Um antigo ditado diz sabiamente que “o futuro a Deus pertence”, o que torna, em princípio, arriscado qualquer exercício de previsão de fatos vindouros, principalmente os de ordem econômica, até mesmo para aqueles que, desde o Oráculo de Delfos, na antiga Grécia, pretendem ser os intermediários entre as divindades e os seres humanos em carne e osso. Nem um dos mais badalados futurólogos internacionais, que fez sucesso na década de 70, Herman Khan, do Hudson Institute, de Nova York, conseguiu emplacar suas previsões.

E o próprio histórico recente do Ipea comprova que nem sempre os fatos reais convalidam as previsões econômicas, a despeito da seriedade do órgão e de seu quadro de funcionários. Nas previsões do Instituto para o ano de 2004, a estimativa do Produto Interno Bruto (PIB) era de 3,4%, mas na realidade foi de 5,2%, segundo levantamento divulgado no dia 1 último pelo Instituto Brasileiro de Geografia e Estatística (IBGE); a inflação anual prevista de 5,7% se tornou na realidade de 7,4%; o crescimento de 3,8% da indústria se transformou em 6,2%; e a formação bruta de capital fixo (FBCF) – ou seja, em termos leigos, os investimentos – cresceu 10,4%, em vez dos previstos 6,3%. Para felicidade geral do povo e, principalmente, do governo federal, a realidade foi melhor que a estimativa.

Portanto, ninguém de bom senso deve considerar as previsões do Ipea para este ano como as tábuas da lei.
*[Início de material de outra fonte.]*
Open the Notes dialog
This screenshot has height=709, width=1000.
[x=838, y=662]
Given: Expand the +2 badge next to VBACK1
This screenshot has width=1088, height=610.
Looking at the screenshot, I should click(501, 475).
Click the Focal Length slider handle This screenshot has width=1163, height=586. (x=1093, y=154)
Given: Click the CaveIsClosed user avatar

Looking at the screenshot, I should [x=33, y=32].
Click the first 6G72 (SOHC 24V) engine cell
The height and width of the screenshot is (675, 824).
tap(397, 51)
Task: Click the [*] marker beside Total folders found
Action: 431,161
Elas podem se concretizar ou não. Tudo depende de uma série de fatores imprevisíveis, como o comportamento dos chamados agentes econômicos, da economia internacional e da “mão invisível” do mercado, essa entidade onipresente e de comportamento instável.

Como no ano passado, a previsão do Ipea para o crescimento do PIB deste ano é conservadora. A estimativa é de 3,5%, ou 0,1 ponto percentual acima da previsão para 2004. Esse percentual, prevê o Ipea, será o resultado de um impacto negativo de 0,7 ponto percentual decorrente de eventual desaceleração nas exportações e de uma possível expansão de 4,2 pontos percentuais na demanda interna.
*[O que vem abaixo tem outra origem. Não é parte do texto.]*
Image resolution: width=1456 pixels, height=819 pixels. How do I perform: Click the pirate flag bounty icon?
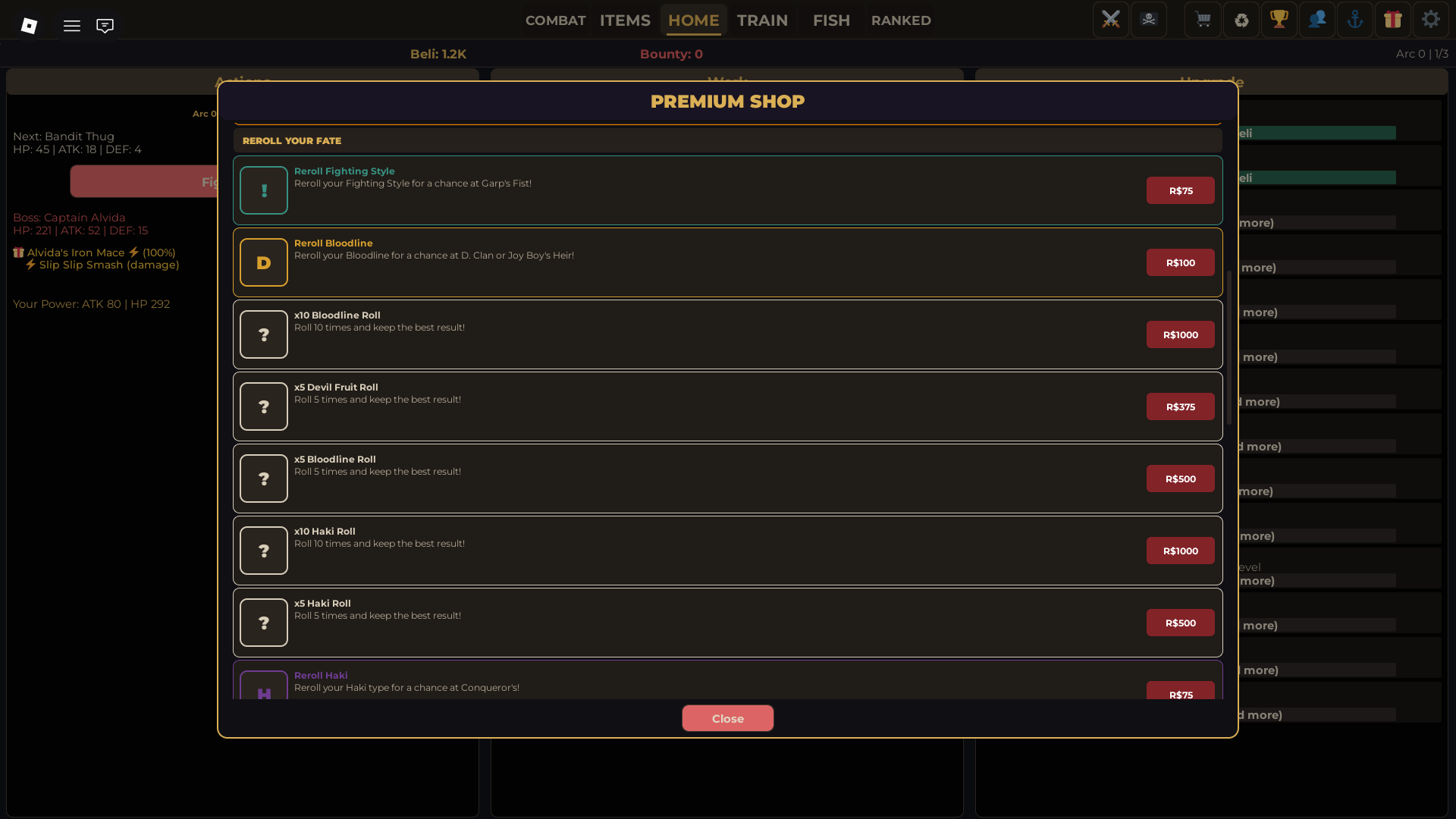click(1149, 20)
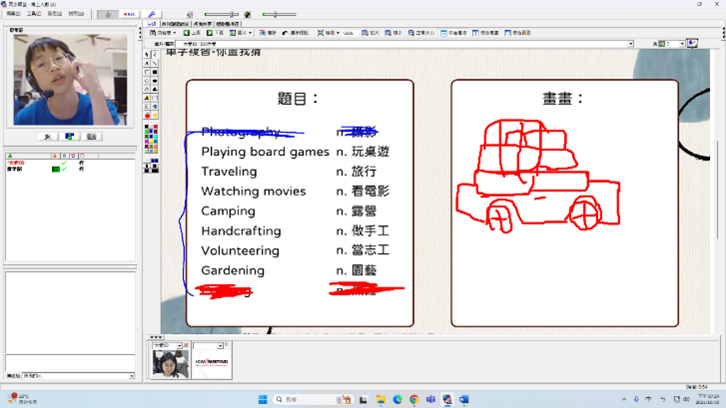The image size is (726, 408).
Task: Expand the page selector dropdown above whiteboard
Action: pyautogui.click(x=630, y=44)
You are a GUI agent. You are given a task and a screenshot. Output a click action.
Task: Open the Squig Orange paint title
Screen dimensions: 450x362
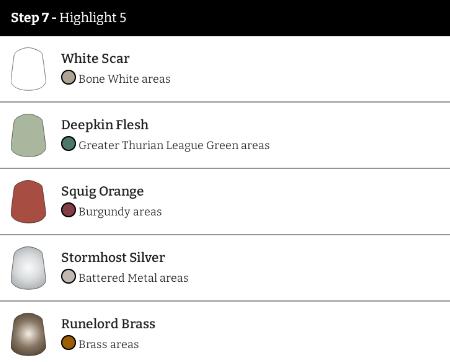(x=103, y=192)
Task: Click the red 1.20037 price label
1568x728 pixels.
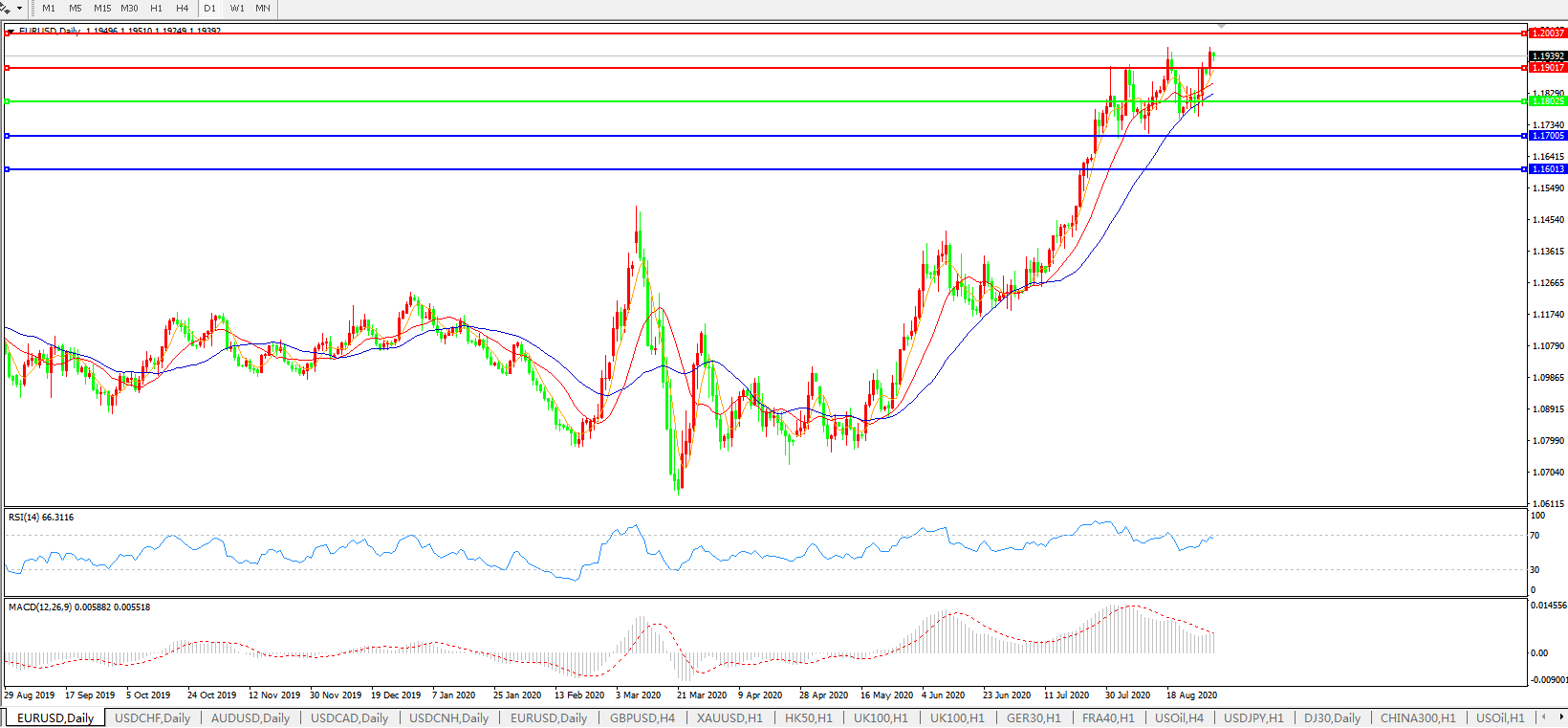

Ao longo do ano, o Ipea vai ajustando suas previsões à realidade. Assim, se a previsão do crescimento do PIB em dezembro de 2004 era de 3,8%, agora é de 3,5%. O aumento do consumo das famílias, de 4,6% em dezembro, passou para 4,3%. O consumo do governo caiu de 2,3% para 0,7%, como decorrência da necessidade de maior superávit primário. A previsão, em dezembro, para o crescimento dos investimentos neste ano era de 9,1%, e baixou agora para 8,3%. Outras estimativas de crescimento são de 4,7% para a indústria (5,3%, antes), de 2,4% para serviços (2,7%, antes), de 4,1% para agropecuária (2,9%, antes) e de 5,4% para a inflação (5,6%, antes) – acima, portanto, da meta do Conselho Monetário Nacional e do Banco Central para o ano, que é de 5,1%. Na realidade, nos últimos 12 meses encerrados em janeiro, a inflação oficial (IPCA) está em 7,41%.
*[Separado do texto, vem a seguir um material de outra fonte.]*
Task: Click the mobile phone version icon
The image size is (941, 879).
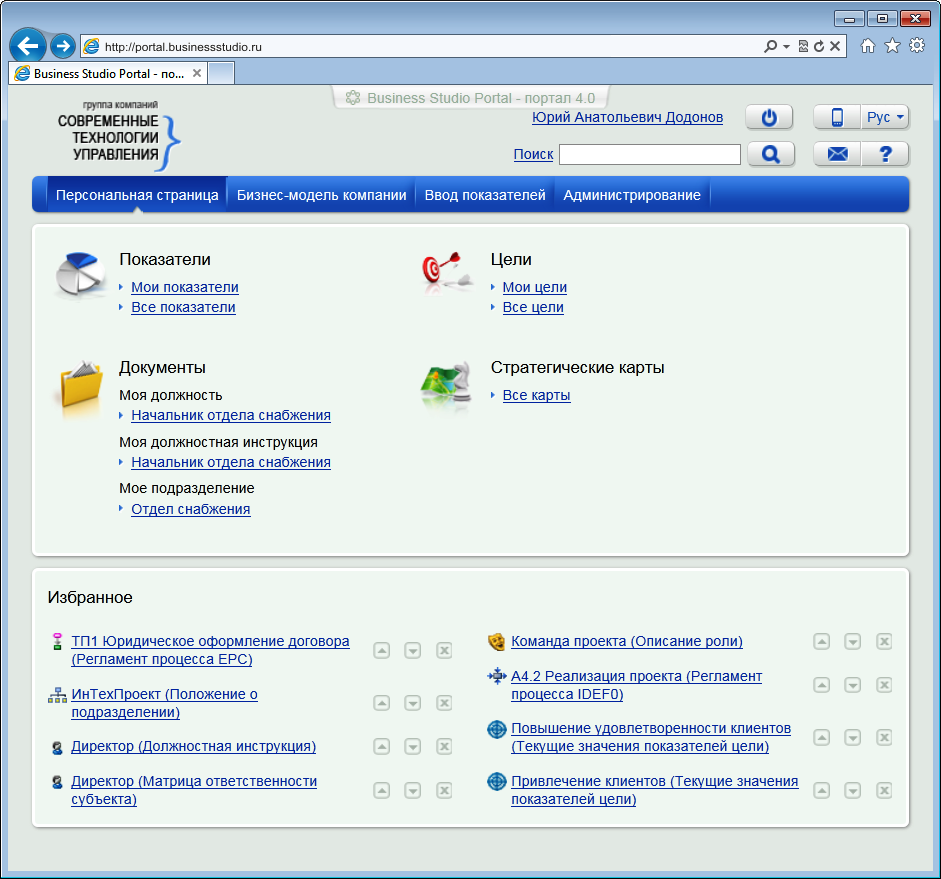Action: coord(837,118)
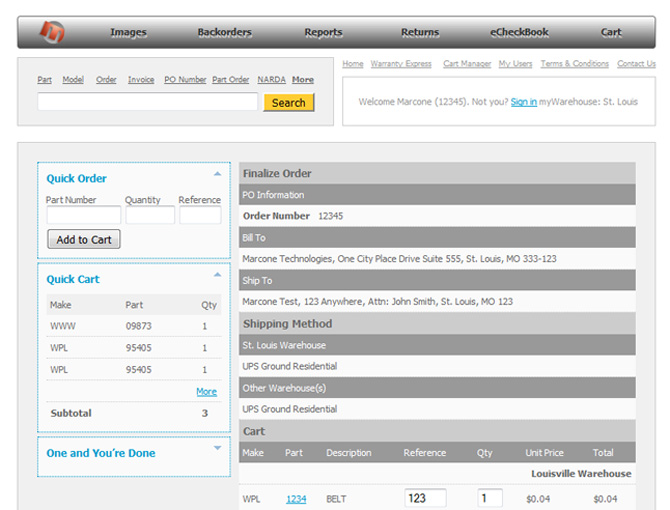Collapse the Quick Cart panel

[x=217, y=275]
Os dados efetivos das exportações já realizadas neste ano mostram um movimento vigoroso, apesar da valorização do real. O saldo da balança comercial até a primeira semana de março já soma US$ 5,58 bilhões. No final do ano, ele deve chegar a US$ 30 bilhões, e a meta de exportações de US$ 108 bilhões poderá ser superada. Apesar da queda dos preços dos produtos do complexo soja, outras commodities se valorizaram internacionalmente, como o minério de ferro, produtos siderúrgicos, açúcar e carnes.No entanto, o levantamento do Ipea acerta ao constatar que o declínio das taxas de crescimento do PIB ao longo do ano passado (1,8%, 1,5%, 1,1% e 0,4%, nos quatro trimestres, respectivamente) deve ser visto como parte de um processo de ajuste gradual da economia, ou seja, do arrocho da política monetária, com a brutal elevação da taxa de juros básicos da economia. O Ipea mostra preocupação com a relação dívida/PIB, que, depois de expressiva redução de quase seis pontos percentuais em 2004, pode voltar a crescer em 2005, na esteira do aumento dos juros reais, da valorização do câmbio e do menor crescimento da economia.

Os empresários, entretanto, não devem se deixar influenciar por esses aspectos negativos ou menos favoráveis e por simples previsões. Afinal, como o próprio Ipea constatou, eles continuam confiantes, e o crescimento está em suas mãos.